Work required
Count the lines in the material below that contain the string "Task" with matching case, and reply with only the number.

Records to process
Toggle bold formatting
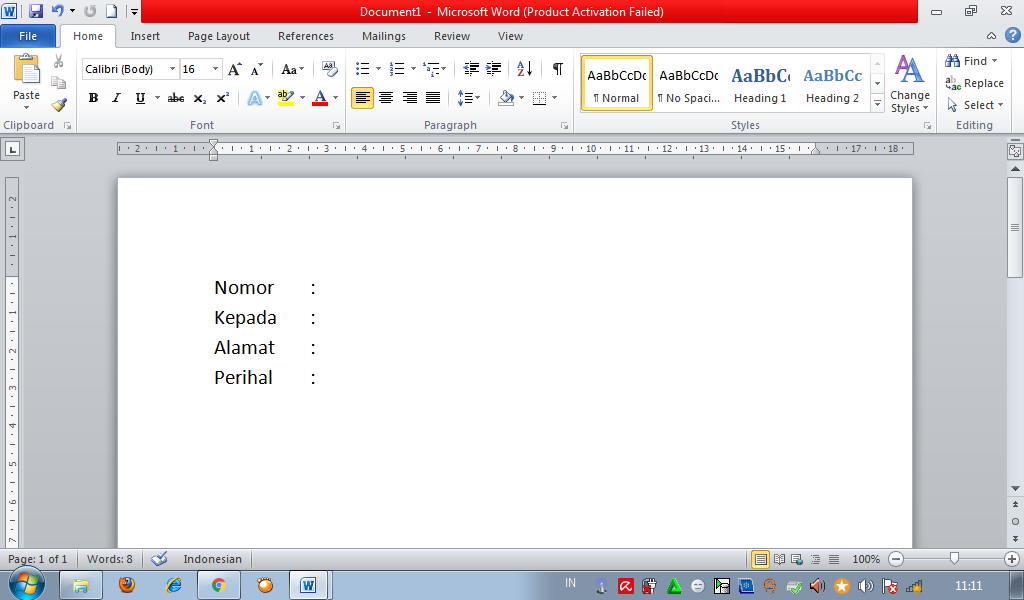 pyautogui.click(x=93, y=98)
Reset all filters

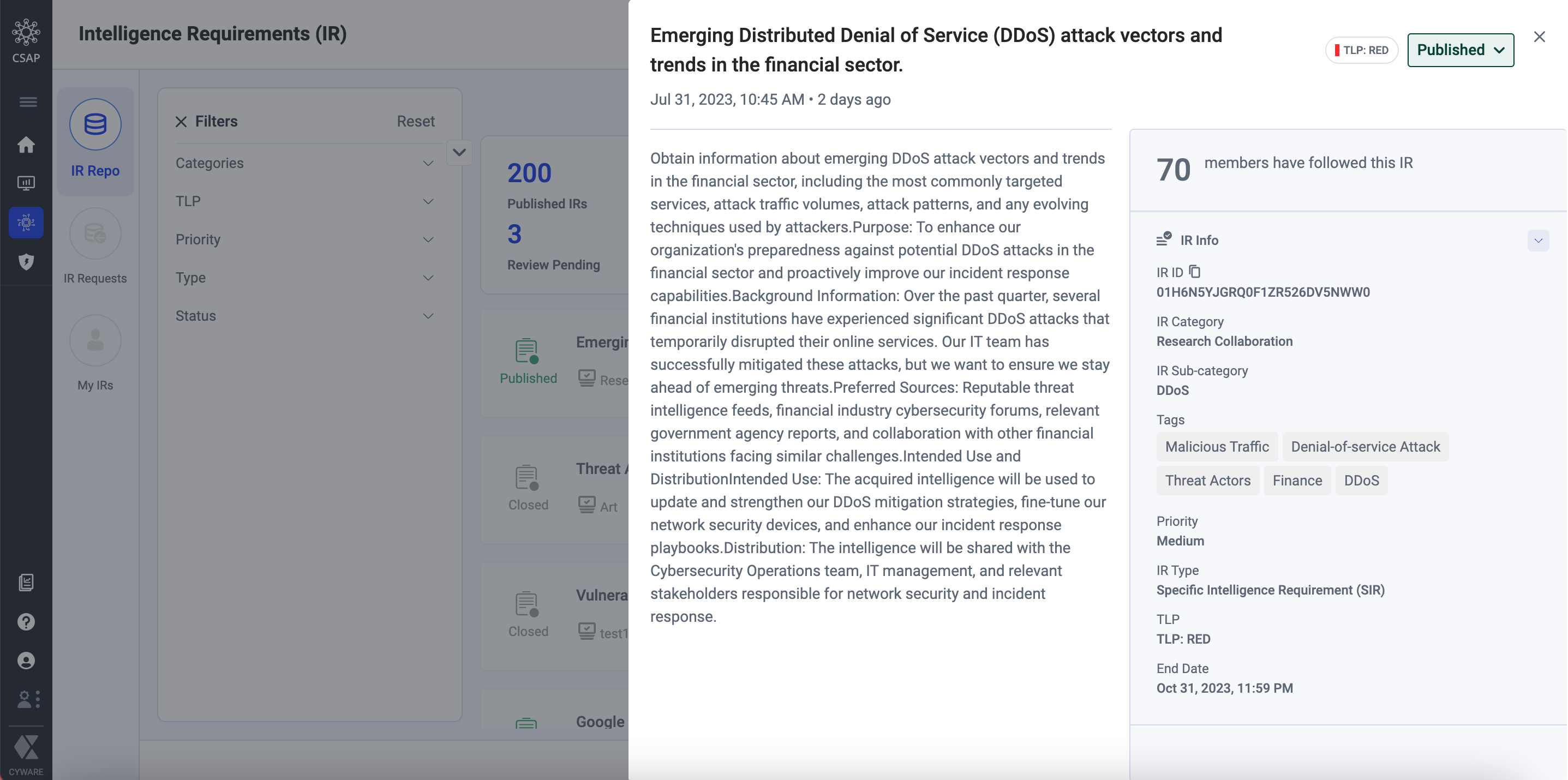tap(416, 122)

--

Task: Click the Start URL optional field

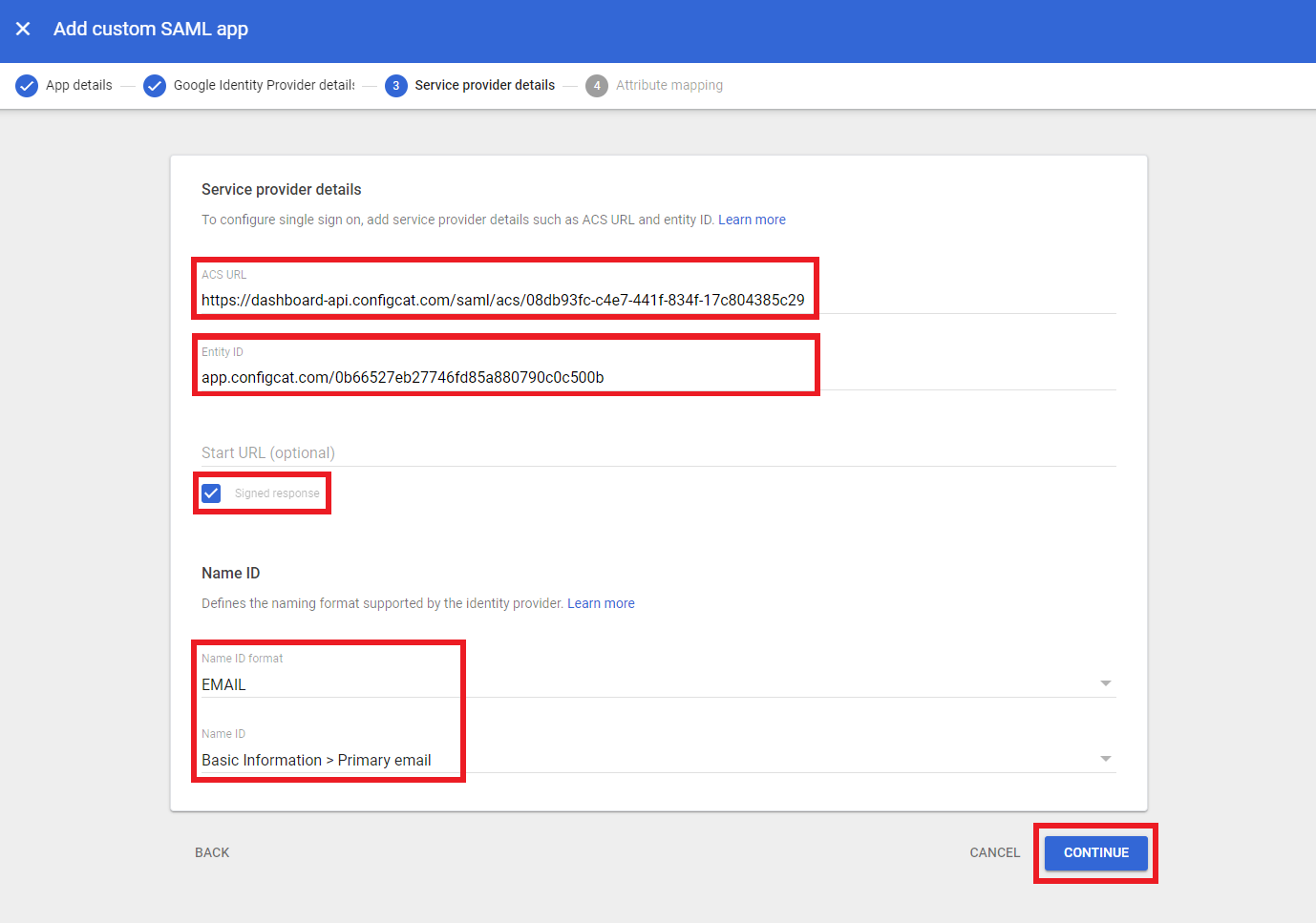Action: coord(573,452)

Right answer
1